(Stored data entries)
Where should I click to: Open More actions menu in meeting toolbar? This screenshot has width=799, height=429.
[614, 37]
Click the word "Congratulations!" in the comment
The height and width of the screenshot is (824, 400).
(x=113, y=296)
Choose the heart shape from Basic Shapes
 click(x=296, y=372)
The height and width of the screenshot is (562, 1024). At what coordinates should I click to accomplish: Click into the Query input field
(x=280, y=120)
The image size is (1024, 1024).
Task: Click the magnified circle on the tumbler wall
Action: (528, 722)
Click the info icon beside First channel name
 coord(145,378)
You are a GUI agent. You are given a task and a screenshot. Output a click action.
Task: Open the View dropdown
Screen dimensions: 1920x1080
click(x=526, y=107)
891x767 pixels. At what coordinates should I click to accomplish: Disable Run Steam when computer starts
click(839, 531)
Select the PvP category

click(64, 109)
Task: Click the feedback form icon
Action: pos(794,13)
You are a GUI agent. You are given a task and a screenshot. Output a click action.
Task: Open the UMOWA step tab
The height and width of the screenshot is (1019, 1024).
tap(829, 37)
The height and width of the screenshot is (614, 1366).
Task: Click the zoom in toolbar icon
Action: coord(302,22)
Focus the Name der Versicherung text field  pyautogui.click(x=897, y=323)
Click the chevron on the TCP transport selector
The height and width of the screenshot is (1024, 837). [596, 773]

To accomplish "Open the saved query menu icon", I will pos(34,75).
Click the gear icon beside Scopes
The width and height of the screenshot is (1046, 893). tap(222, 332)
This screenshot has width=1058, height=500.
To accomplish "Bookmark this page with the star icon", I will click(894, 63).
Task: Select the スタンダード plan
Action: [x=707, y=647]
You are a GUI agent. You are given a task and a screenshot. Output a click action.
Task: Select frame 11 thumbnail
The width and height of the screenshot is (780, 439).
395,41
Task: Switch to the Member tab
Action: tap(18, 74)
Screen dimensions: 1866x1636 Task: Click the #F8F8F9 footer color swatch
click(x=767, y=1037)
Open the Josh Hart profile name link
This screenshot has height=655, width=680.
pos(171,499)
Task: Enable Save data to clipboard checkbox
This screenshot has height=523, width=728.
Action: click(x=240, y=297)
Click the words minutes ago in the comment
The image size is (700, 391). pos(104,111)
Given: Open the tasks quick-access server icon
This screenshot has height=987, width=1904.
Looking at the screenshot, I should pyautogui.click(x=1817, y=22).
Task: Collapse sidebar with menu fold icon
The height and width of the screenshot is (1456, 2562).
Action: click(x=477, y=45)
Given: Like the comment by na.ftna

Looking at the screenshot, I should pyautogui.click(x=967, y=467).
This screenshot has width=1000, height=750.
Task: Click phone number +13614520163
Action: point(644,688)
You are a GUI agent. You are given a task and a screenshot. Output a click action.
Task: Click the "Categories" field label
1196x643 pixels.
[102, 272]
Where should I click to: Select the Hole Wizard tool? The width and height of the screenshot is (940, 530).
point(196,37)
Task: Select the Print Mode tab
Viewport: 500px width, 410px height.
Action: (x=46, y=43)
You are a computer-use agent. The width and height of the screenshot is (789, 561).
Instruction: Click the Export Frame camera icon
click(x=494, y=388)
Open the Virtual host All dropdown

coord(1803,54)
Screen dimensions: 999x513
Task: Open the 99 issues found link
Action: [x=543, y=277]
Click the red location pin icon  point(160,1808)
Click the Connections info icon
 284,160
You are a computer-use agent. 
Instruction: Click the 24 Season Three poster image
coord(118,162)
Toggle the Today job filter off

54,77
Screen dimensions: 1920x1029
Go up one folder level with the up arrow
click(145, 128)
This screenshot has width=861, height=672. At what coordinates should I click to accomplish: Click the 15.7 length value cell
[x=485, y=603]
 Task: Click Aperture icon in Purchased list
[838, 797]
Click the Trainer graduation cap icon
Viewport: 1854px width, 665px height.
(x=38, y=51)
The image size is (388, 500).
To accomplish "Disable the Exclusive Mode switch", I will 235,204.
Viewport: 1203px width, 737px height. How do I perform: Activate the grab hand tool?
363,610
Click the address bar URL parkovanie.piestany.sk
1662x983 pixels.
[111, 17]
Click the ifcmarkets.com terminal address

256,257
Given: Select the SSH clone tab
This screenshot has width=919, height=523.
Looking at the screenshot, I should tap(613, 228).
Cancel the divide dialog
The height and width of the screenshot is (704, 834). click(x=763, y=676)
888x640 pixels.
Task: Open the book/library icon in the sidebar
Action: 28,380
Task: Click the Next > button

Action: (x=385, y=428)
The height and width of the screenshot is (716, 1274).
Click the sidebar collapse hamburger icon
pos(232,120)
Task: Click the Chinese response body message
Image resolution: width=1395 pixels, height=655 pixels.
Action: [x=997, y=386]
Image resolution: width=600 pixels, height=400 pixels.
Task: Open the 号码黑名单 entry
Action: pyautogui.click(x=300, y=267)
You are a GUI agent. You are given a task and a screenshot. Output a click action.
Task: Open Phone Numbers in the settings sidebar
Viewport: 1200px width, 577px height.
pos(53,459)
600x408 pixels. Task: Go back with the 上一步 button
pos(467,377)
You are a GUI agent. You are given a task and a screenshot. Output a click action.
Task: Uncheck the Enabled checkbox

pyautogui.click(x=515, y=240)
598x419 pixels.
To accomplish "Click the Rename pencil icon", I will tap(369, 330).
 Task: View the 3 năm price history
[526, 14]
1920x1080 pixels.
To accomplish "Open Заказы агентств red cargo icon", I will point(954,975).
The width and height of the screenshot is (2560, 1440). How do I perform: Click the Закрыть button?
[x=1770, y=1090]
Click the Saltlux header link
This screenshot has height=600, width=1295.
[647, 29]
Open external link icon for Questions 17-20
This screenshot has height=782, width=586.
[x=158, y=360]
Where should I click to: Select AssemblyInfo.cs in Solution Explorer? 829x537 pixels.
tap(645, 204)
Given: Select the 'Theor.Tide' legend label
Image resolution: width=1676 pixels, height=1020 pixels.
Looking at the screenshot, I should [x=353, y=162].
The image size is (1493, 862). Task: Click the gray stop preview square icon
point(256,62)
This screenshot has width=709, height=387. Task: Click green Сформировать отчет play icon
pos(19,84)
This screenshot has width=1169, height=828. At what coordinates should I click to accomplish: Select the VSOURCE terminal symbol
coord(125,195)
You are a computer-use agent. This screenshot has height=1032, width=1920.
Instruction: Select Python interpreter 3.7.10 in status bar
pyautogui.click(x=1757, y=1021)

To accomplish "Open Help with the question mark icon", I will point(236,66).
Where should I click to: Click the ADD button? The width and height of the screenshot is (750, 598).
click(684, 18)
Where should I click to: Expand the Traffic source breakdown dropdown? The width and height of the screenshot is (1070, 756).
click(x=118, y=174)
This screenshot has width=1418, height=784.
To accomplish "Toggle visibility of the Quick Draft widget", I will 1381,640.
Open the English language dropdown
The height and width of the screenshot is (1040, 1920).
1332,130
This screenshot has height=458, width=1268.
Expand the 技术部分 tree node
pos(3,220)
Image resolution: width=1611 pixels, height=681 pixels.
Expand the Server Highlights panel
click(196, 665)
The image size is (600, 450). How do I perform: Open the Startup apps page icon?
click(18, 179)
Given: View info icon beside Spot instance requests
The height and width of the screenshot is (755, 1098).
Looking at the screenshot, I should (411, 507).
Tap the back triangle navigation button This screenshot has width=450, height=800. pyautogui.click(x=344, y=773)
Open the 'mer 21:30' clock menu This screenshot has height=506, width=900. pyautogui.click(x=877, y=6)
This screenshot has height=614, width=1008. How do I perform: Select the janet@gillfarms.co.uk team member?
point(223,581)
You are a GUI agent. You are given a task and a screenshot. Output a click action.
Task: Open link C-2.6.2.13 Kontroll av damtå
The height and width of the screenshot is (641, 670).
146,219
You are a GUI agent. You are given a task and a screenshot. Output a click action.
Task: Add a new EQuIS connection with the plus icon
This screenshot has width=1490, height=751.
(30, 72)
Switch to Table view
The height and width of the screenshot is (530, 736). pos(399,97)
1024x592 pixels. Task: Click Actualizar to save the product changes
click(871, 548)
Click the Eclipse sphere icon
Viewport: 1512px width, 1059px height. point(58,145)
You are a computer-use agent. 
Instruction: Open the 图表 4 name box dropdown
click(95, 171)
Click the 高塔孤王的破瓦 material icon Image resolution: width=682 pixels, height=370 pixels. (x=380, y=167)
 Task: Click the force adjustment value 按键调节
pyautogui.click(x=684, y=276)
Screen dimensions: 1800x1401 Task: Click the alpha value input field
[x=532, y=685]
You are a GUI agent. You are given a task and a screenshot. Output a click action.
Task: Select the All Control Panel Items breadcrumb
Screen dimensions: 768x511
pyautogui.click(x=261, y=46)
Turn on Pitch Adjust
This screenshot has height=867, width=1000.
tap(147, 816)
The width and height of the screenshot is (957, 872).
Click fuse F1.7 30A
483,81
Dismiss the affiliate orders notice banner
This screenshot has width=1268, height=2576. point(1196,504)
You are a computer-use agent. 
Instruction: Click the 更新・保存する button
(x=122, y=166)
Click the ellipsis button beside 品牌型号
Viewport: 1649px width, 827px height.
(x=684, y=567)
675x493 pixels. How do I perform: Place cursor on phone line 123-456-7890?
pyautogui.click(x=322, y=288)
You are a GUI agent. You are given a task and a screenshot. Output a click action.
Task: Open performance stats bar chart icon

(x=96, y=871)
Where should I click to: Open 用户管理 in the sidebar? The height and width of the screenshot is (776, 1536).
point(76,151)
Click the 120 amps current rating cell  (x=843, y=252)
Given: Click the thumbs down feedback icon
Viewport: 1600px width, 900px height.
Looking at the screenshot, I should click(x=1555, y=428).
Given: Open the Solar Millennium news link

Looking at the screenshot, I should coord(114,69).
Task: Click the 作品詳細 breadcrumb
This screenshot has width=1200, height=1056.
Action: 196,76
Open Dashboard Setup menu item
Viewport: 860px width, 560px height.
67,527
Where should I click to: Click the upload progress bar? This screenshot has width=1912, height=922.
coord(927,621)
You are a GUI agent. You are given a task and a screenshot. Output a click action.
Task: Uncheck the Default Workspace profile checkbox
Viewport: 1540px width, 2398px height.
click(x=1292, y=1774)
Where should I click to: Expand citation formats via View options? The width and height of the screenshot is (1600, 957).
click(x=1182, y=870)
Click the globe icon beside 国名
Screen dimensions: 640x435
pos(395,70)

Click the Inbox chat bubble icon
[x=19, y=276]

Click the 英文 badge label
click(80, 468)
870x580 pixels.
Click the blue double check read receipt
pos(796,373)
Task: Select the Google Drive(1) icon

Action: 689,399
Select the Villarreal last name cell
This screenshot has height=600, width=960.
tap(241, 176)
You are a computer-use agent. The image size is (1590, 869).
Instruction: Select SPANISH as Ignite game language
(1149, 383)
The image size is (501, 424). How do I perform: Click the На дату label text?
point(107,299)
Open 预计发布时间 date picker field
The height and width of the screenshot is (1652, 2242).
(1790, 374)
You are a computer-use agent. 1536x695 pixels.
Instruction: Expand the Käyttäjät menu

## [WHAT IS REQUIRED]
Reproduce, with no changes, the lines of the data from the one containing "You are a computer-use agent. The image" to the one containing "(1790, 374)", both included.

## [FINISHED TASK]
You are a computer-use agent. The image size is (1590, 869).
Instruction: Select SPANISH as Ignite game language
(1149, 383)
The image size is (501, 424). How do I perform: Click the На дату label text?
point(107,299)
Open 预计发布时间 date picker field
The height and width of the screenshot is (1652, 2242).
(1790, 374)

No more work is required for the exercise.